DESCRIÇÃO DA TAREFA
Reproduza, sem alterações, o trecho do texto sobre autoimagem e cirurgia plástica que começa em "Psicanalista analisa a" e vai até "mas por quem?".

TEXTO FORNECIDO
..........

Psicanalista analisa a cobrança cruel da sociedade por padrões inatingíveis e explica que as cirurgias plásticas podem ser benéficas para a saúde física e mental, mas exigem atenção
Por que que a gente se cuida? Por que praticamos atividade física, restringimos a nossa alimentação e até mesmo recorremos a procedimentos estéticos como uma cirurgia plástica? A pergunta mais importante aqui não é por que, mas por quem?
“Dizer que não nos importamos com a opinião do outro é uma ilusão. Gostaríamos de nos importar menos. Formamos a nossa autoimagem a partir da maneira como nos vemos, mas também através da nossa percepção de nós mesmos através da visão do outro”, explica a psicanalista Maristela Carvalho.
Com a participação das redes sociais em nosso dia a dia, tanto a forma como somos vistos como a nossa percepção sobre a opinião dos outros muda a todo instante. Oscilamos de acordo com a nossa vulnerabilidade e com as diversas interferências que chegam através de outras pessoas, fatos do nosso dia a dia e traumas do passado.

..........

ITENS FORNECIDOS

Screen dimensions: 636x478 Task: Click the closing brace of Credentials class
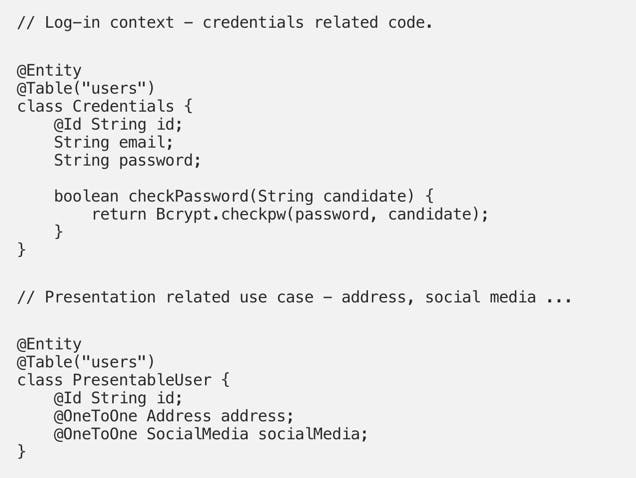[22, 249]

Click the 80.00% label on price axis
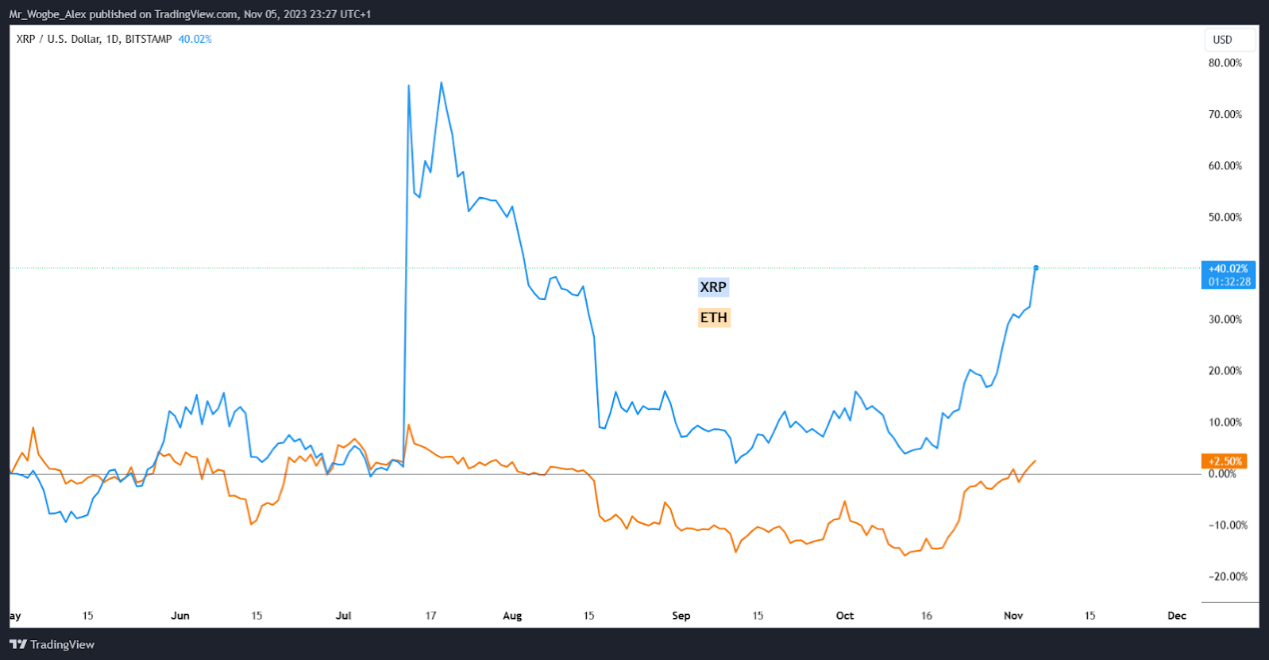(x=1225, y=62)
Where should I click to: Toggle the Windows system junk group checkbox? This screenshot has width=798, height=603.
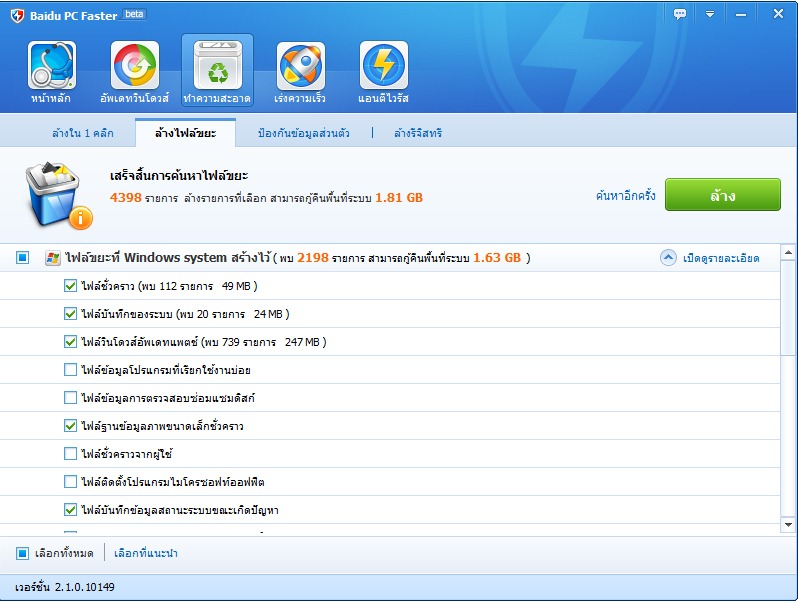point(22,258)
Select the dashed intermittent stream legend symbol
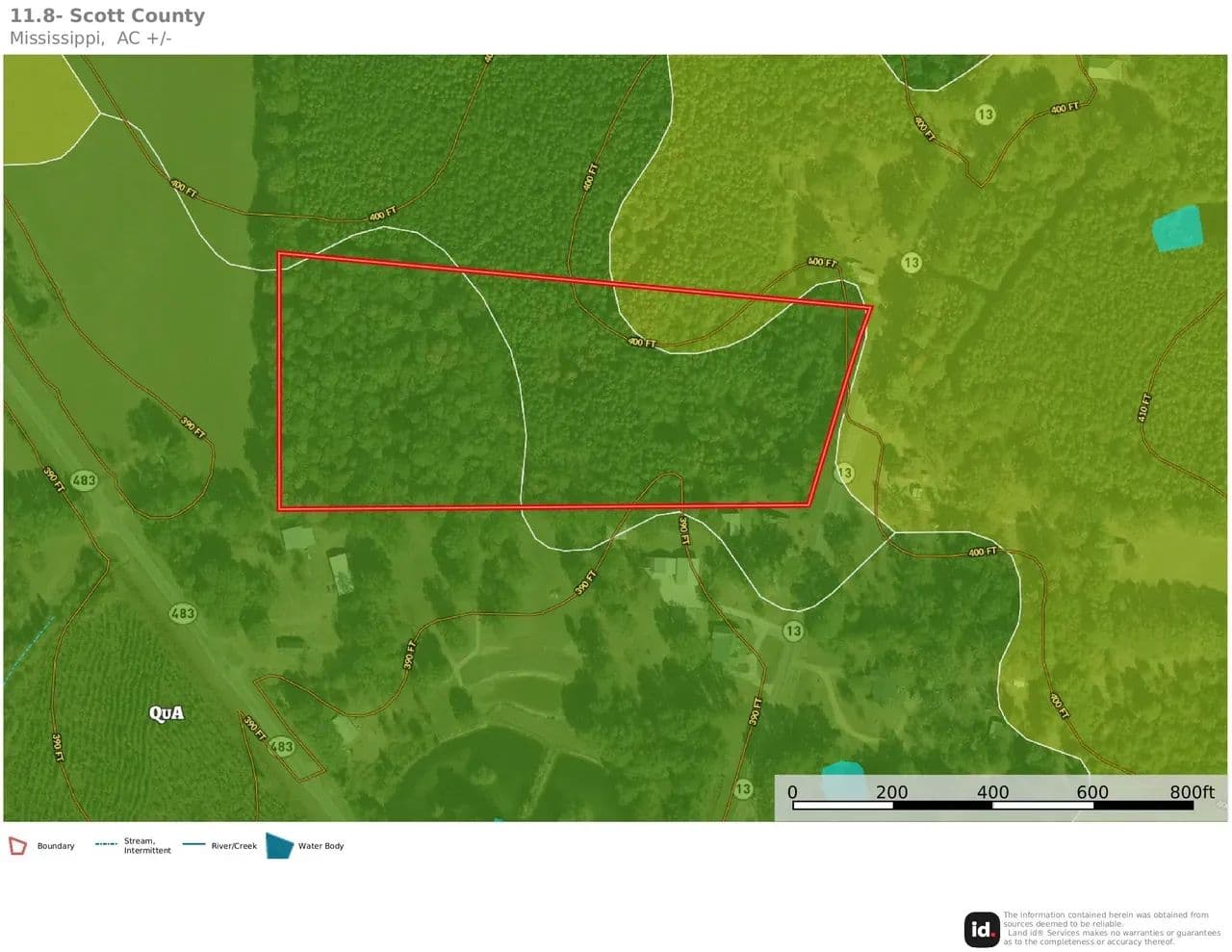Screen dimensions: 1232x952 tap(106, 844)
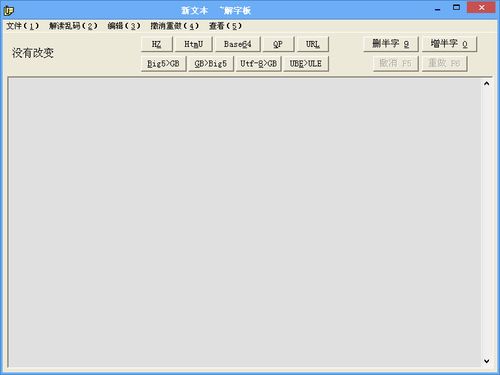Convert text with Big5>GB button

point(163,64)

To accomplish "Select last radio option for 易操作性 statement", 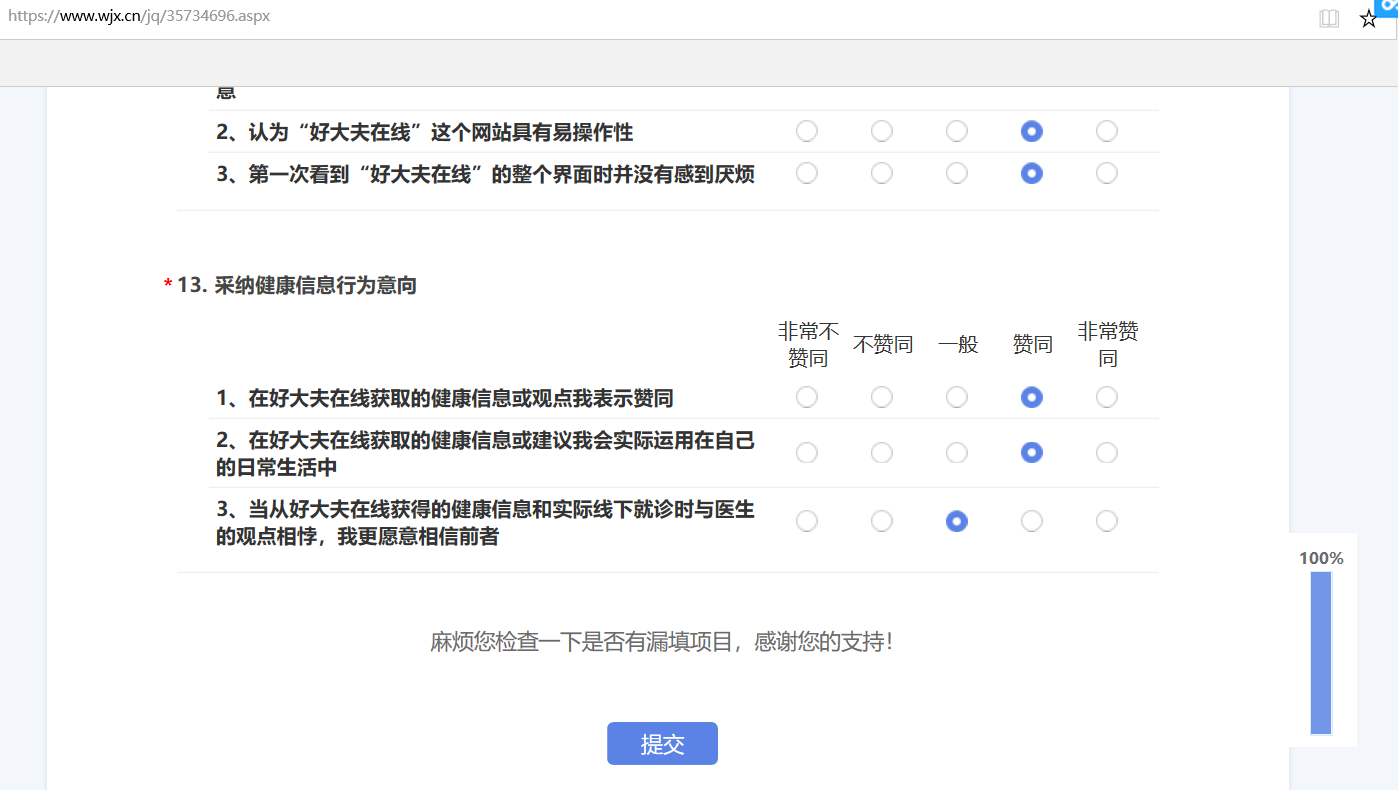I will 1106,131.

..........

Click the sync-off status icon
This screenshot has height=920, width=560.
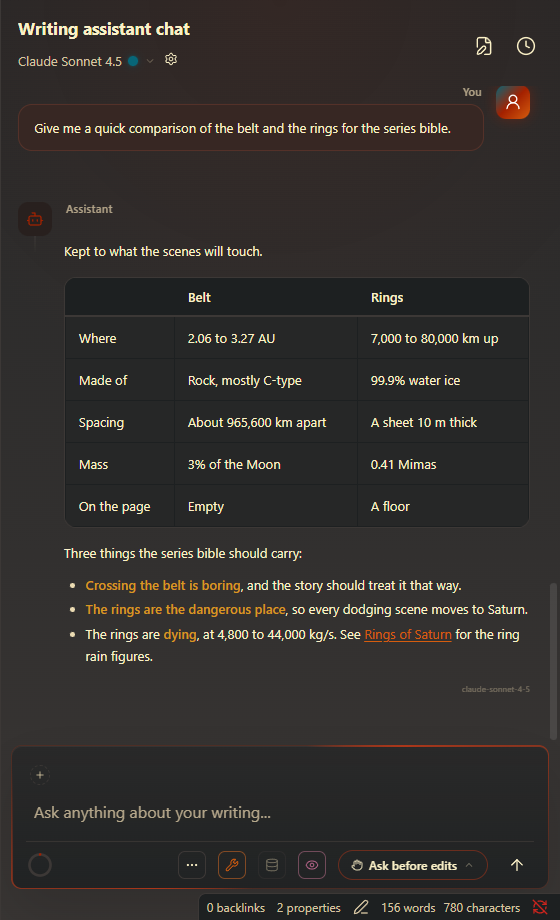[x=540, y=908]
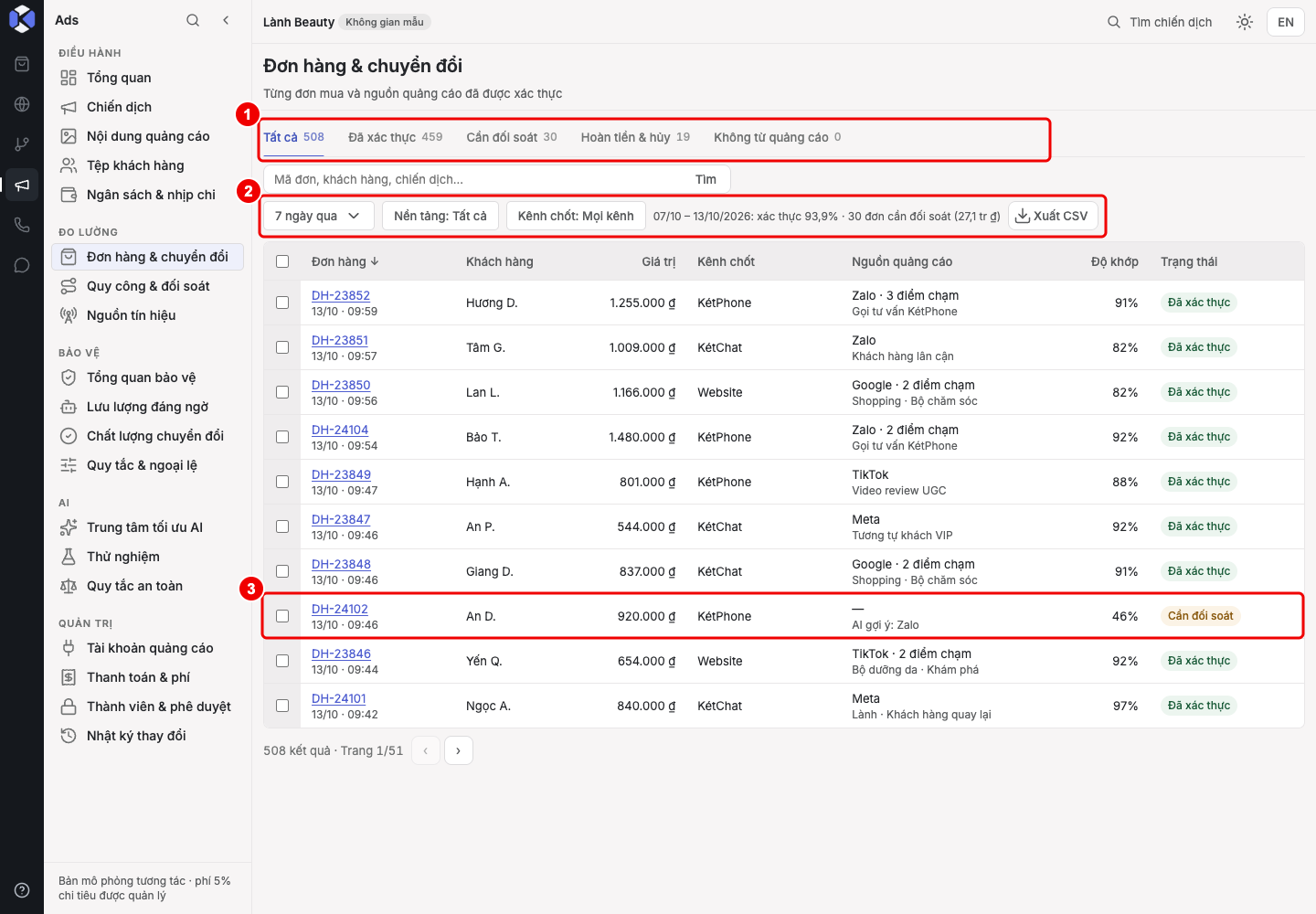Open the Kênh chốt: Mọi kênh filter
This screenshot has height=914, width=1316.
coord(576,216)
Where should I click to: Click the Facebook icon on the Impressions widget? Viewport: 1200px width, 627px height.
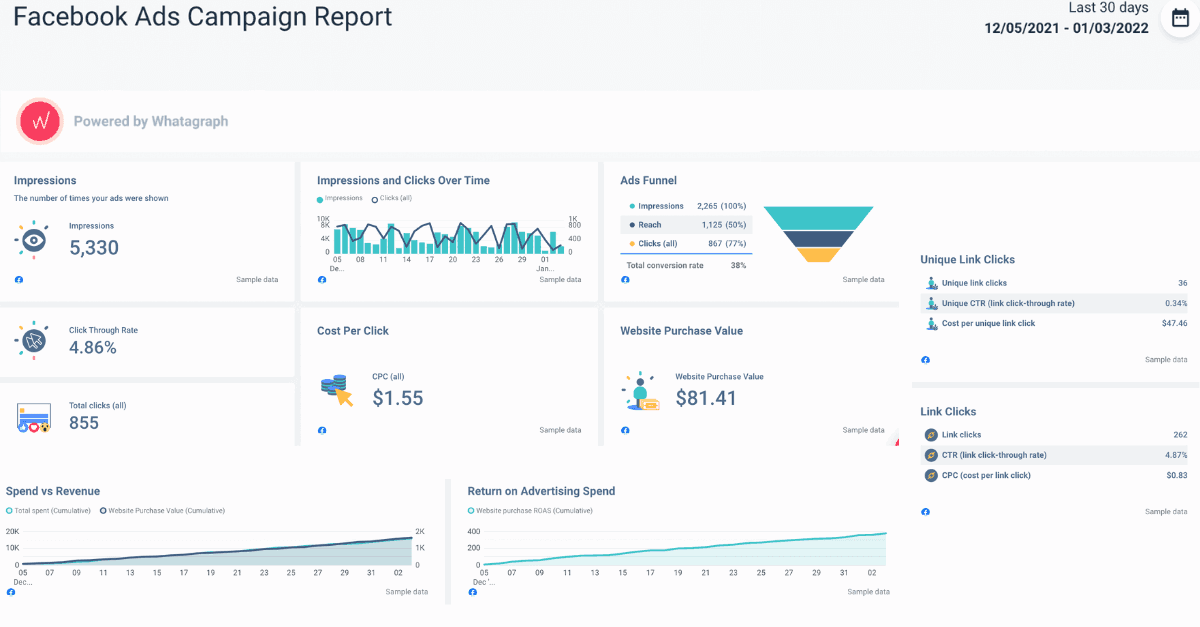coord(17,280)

..........

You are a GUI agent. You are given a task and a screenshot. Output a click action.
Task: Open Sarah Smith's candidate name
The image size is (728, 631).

..........

SUA RESPOSTA
Psicanalista analisa a cobrança cruel da sociedade por padrões inatingíveis e explica que as cirurgias plásticas podem ser benéficas para a saúde física e mental, mas exigem atenção
Por que que a gente se cuida? Por que praticamos atividade física, restringimos a nossa alimentação e até mesmo recorremos a procedimentos estéticos como uma cirurgia plástica? A pergunta mais importante aqui não é por que, mas por quem?